→ Problem
Repeat the data in full. Drop every picture.
Record set: Begin
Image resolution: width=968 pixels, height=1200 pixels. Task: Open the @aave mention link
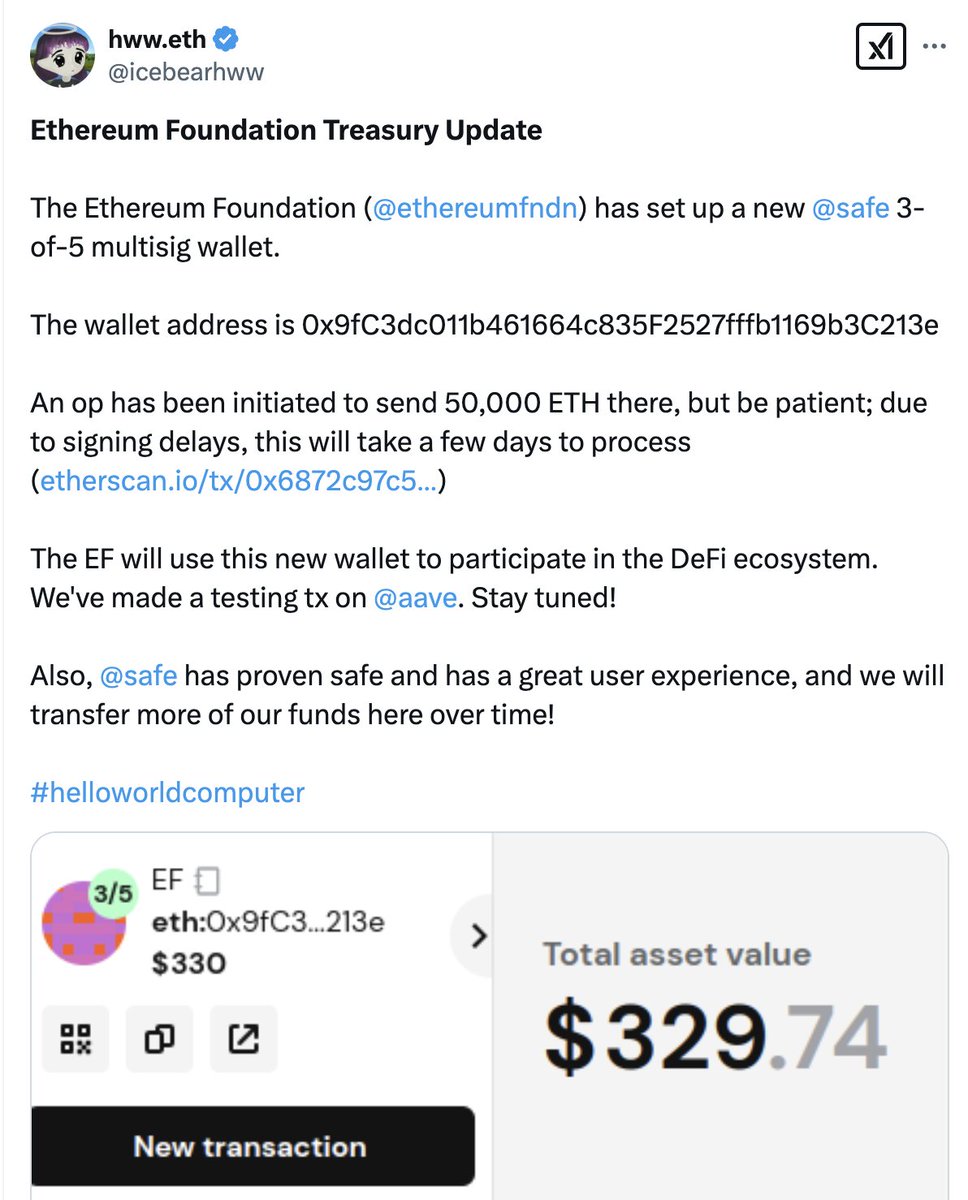pos(415,599)
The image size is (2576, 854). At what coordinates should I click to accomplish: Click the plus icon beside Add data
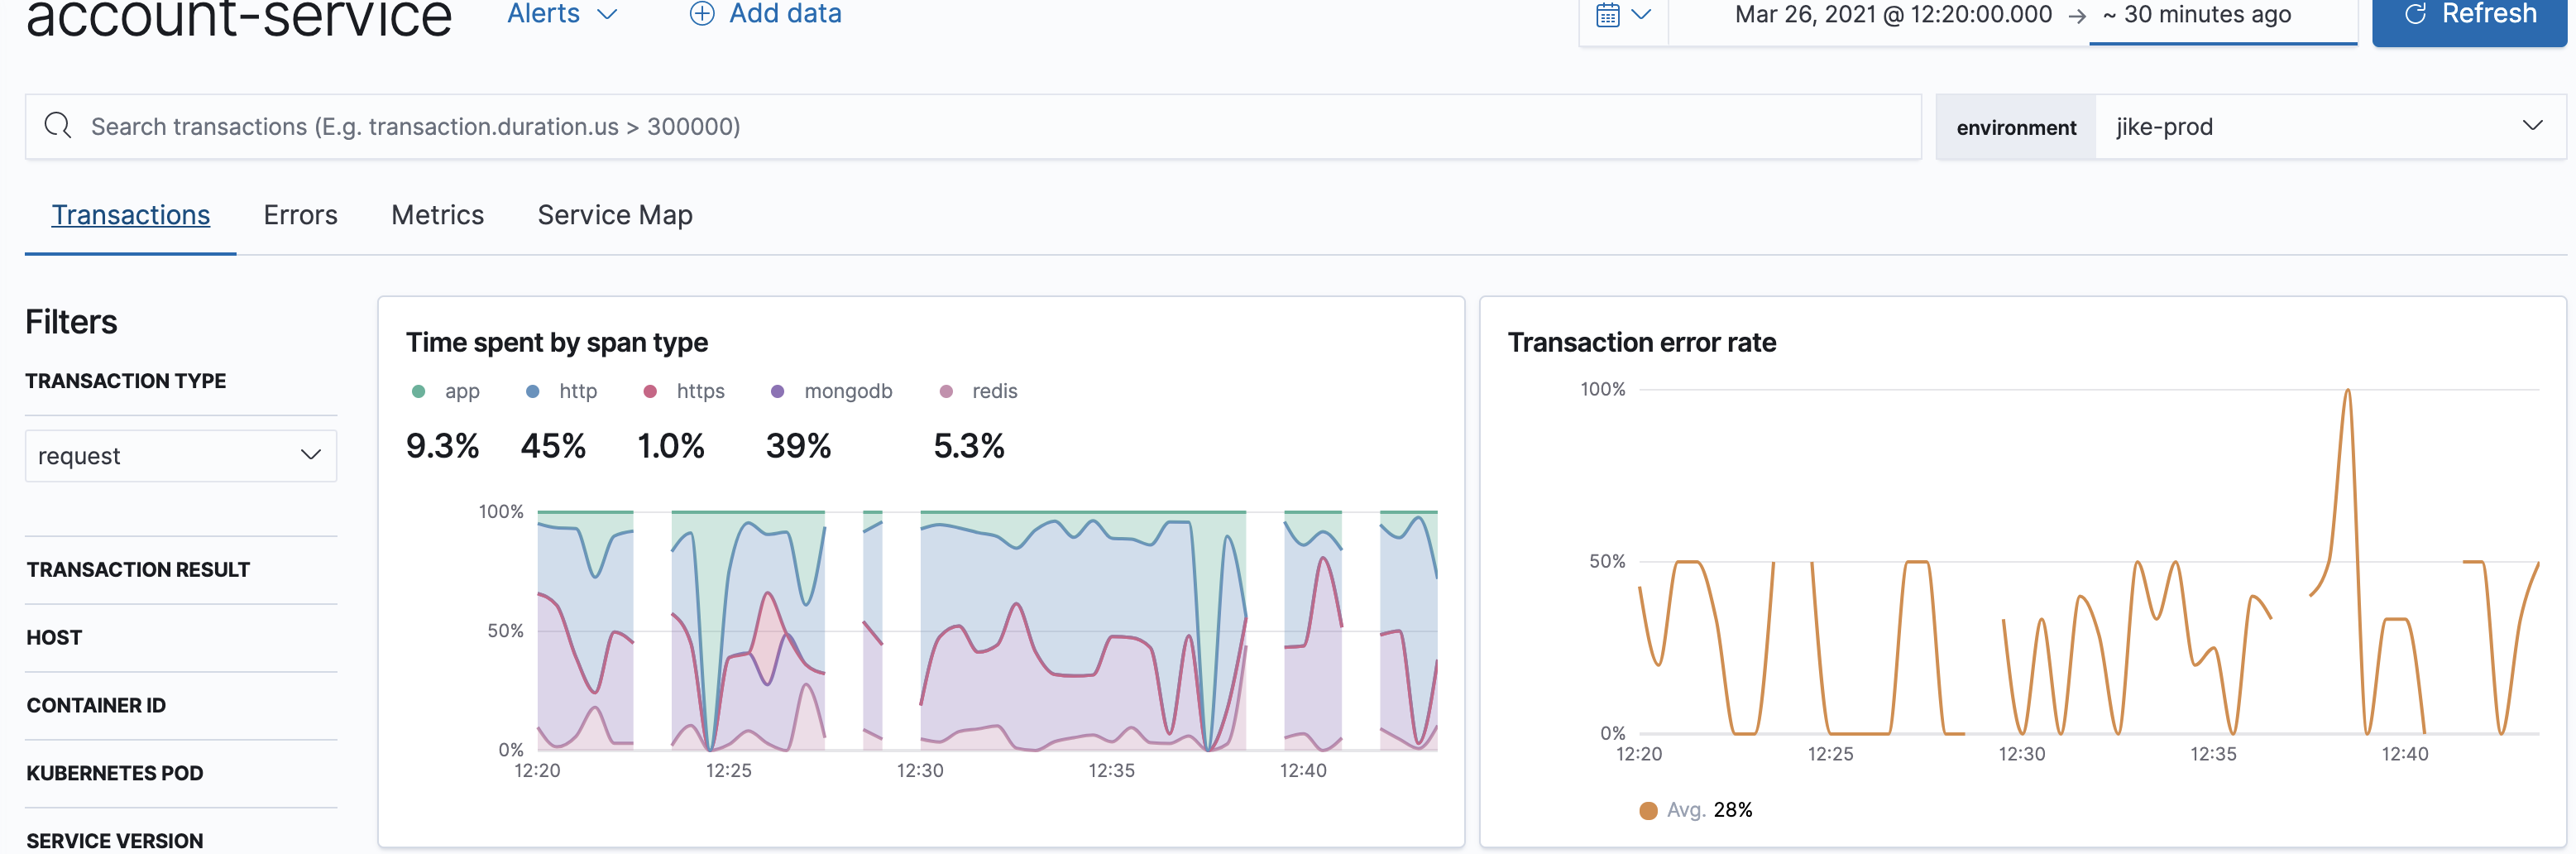tap(702, 14)
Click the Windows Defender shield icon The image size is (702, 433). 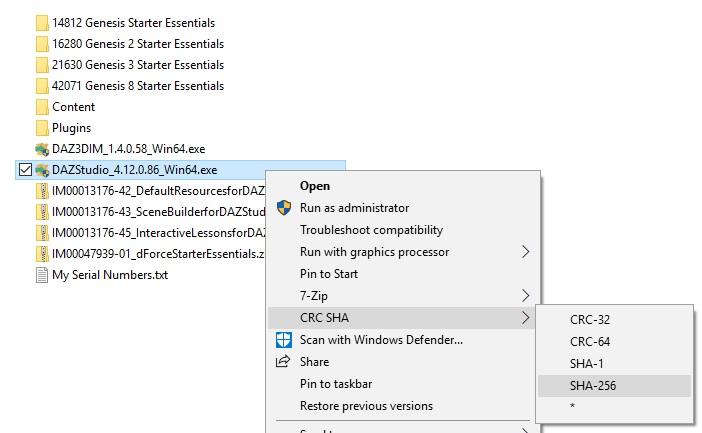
Record set: End
→ Solution to the problem
Image resolution: width=968 pixels, height=1200 pixels. Task: Open the @aave mention link
pos(415,599)
The image size is (2576, 854). At what coordinates should I click to accomplish: Click the plus icon beside Add data
tap(702, 14)
Click the Windows Defender shield icon The image size is (702, 433). 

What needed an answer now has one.